(Material contained in a dataset)
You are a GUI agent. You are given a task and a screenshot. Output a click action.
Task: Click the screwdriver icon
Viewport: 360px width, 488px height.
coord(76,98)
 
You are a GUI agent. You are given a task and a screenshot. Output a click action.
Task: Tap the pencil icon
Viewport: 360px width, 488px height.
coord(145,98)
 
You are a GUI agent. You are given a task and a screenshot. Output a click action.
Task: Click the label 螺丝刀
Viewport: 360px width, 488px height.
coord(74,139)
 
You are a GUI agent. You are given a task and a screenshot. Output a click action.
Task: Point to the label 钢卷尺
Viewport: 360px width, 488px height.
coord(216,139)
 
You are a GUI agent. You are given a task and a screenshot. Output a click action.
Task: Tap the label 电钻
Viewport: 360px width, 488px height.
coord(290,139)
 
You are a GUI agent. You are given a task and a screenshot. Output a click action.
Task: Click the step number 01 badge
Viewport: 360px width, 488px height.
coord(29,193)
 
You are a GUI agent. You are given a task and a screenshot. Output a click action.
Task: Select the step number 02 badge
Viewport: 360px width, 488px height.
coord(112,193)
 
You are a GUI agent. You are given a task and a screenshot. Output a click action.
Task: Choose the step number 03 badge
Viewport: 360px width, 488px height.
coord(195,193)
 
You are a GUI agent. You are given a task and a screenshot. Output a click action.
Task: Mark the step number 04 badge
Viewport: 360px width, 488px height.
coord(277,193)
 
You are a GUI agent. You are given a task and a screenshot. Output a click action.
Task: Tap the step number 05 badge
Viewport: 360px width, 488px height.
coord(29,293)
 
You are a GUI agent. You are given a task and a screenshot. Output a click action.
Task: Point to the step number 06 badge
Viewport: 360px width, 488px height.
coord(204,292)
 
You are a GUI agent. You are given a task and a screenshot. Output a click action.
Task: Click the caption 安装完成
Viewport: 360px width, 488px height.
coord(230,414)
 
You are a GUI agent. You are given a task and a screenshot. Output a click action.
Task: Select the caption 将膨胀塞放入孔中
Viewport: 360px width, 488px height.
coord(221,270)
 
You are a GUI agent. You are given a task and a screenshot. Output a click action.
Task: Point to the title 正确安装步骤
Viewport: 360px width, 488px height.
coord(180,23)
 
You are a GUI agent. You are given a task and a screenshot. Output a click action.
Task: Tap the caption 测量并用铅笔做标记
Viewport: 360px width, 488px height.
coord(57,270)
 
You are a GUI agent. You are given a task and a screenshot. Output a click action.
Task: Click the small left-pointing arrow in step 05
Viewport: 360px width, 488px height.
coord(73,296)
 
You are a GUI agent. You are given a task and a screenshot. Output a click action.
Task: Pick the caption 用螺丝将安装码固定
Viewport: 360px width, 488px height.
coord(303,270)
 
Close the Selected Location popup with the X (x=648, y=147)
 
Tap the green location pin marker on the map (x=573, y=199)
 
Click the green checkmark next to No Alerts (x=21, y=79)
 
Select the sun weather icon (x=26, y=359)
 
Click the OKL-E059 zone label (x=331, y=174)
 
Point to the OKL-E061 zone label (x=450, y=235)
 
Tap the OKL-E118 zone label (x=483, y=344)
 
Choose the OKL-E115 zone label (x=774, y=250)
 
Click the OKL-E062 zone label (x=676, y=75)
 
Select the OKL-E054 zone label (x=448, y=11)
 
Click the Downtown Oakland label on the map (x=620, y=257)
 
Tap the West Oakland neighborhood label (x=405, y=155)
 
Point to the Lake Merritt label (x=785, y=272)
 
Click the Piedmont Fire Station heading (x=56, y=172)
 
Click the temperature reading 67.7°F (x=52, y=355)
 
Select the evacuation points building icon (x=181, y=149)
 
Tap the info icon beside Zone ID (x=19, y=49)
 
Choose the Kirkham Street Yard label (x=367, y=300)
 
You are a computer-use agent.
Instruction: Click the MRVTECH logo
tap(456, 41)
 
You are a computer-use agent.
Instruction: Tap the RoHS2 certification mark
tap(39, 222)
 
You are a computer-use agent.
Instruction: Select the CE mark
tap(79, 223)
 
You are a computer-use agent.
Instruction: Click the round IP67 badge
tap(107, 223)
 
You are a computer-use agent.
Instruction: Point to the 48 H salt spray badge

EXERCISE DESCRIPTION: Render all of the material above as a Markdown table with the columns "No." and "Line", giving each non-blank line its own numbered row and leaving out the blank lines.

THE RESPONSE:
| No. | Line |
|---|---|
| 1 | You are a GUI agent. You are given a task and a screenshot. Output a click action. |
| 2 | Task: Click the screwdriver icon |
| 3 | Viewport: 360px width, 488px height. |
| 4 | coord(76,98) |
| 5 | You are a GUI agent. You are given a task and a screenshot. Output a click action. |
| 6 | Task: Tap the pencil icon |
| 7 | Viewport: 360px width, 488px height. |
| 8 | coord(145,98) |
| 9 | You are a GUI agent. You are given a task and a screenshot. Output a click action. |
| 10 | Task: Click the label 螺丝刀 |
| 11 | Viewport: 360px width, 488px height. |
| 12 | coord(74,139) |
| 13 | You are a GUI agent. You are given a task and a screenshot. Output a click action. |
| 14 | Task: Point to the label 钢卷尺 |
| 15 | Viewport: 360px width, 488px height. |
| 16 | coord(216,139) |
| 17 | You are a GUI agent. You are given a task and a screenshot. Output a click action. |
| 18 | Task: Tap the label 电钻 |
| 19 | Viewport: 360px width, 488px height. |
| 20 | coord(290,139) |
| 21 | You are a GUI agent. You are given a task and a screenshot. Output a click action. |
| 22 | Task: Click the step number 01 badge |
| 23 | Viewport: 360px width, 488px height. |
| 24 | coord(29,193) |
| 25 | You are a GUI agent. You are given a task and a screenshot. Output a click action. |
| 26 | Task: Select the step number 02 badge |
| 27 | Viewport: 360px width, 488px height. |
| 28 | coord(112,193) |
| 29 | You are a GUI agent. You are given a task and a screenshot. Output a click action. |
| 30 | Task: Choose the step number 03 badge |
| 31 | Viewport: 360px width, 488px height. |
| 32 | coord(195,193) |
| 33 | You are a GUI agent. You are given a task and a screenshot. Output a click action. |
| 34 | Task: Mark the step number 04 badge |
| 35 | Viewport: 360px width, 488px height. |
| 36 | coord(277,193) |
| 37 | You are a GUI agent. You are given a task and a screenshot. Output a click action. |
| 38 | Task: Tap the step number 05 badge |
| 39 | Viewport: 360px width, 488px height. |
| 40 | coord(29,293) |
| 41 | You are a GUI agent. You are given a task and a screenshot. Output a click action. |
| 42 | Task: Point to the step number 06 badge |
| 43 | Viewport: 360px width, 488px height. |
| 44 | coord(204,292) |
| 45 | You are a GUI agent. You are given a task and a screenshot. Output a click action. |
| 46 | Task: Click the caption 安装完成 |
| 47 | Viewport: 360px width, 488px height. |
| 48 | coord(230,414) |
| 49 | You are a GUI agent. You are given a task and a screenshot. Output a click action. |
| 50 | Task: Select the caption 将膨胀塞放入孔中 |
| 51 | Viewport: 360px width, 488px height. |
| 52 | coord(221,270) |
| 53 | You are a GUI agent. You are given a task and a screenshot. Output a click action. |
| 54 | Task: Point to the title 正确安装步骤 |
| 55 | Viewport: 360px width, 488px height. |
| 56 | coord(180,23) |
| 57 | You are a GUI agent. You are given a task and a screenshot. Output a click action. |
| 58 | Task: Tap the caption 测量并用铅笔做标记 |
| 59 | Viewport: 360px width, 488px height. |
| 60 | coord(57,270) |
| 61 | You are a GUI agent. You are given a task and a screenshot. Output a click action. |
| 62 | Task: Click the small left-pointing arrow in step 05 |
| 63 | Viewport: 360px width, 488px height. |
| 64 | coord(73,296) |
| 65 | You are a GUI agent. You are given a task and a screenshot. Output a click action. |
| 66 | Task: Pick the caption 用螺丝将安装码固定 |
| 67 | Viewport: 360px width, 488px height. |
| 68 | coord(303,270) |
| 69 | Close the Selected Location popup with the X (x=648, y=147) |
| 70 | Tap the green location pin marker on the map (x=573, y=199) |
| 71 | Click the green checkmark next to No Alerts (x=21, y=79) |
| 72 | Select the sun weather icon (x=26, y=359) |
| 73 | Click the OKL-E059 zone label (x=331, y=174) |
| 74 | Point to the OKL-E061 zone label (x=450, y=235) |
| 75 | Tap the OKL-E118 zone label (x=483, y=344) |
| 76 | Choose the OKL-E115 zone label (x=774, y=250) |
| 77 | Click the OKL-E062 zone label (x=676, y=75) |
| 78 | Select the OKL-E054 zone label (x=448, y=11) |
| 79 | Click the Downtown Oakland label on the map (x=620, y=257) |
| 80 | Tap the West Oakland neighborhood label (x=405, y=155) |
| 81 | Point to the Lake Merritt label (x=785, y=272) |
| 82 | Click the Piedmont Fire Station heading (x=56, y=172) |
| 83 | Click the temperature reading 67.7°F (x=52, y=355) |
| 84 | Select the evacuation points building icon (x=181, y=149) |
| 85 | Tap the info icon beside Zone ID (x=19, y=49) |
| 86 | Choose the Kirkham Street Yard label (x=367, y=300) |
| 87 | You are a computer-use agent. |
| 88 | Instruction: Click the MRVTECH logo |
| 89 | tap(456, 41) |
| 90 | You are a computer-use agent. |
| 91 | Instruction: Tap the RoHS2 certification mark |
| 92 | tap(39, 222) |
| 93 | You are a computer-use agent. |
| 94 | Instruction: Select the CE mark |
| 95 | tap(79, 223) |
| 96 | You are a computer-use agent. |
| 97 | Instruction: Click the round IP67 badge |
| 98 | tap(107, 223) |
| 99 | You are a computer-use agent. |
| 100 | Instruction: Point to the 48 H salt spray badge |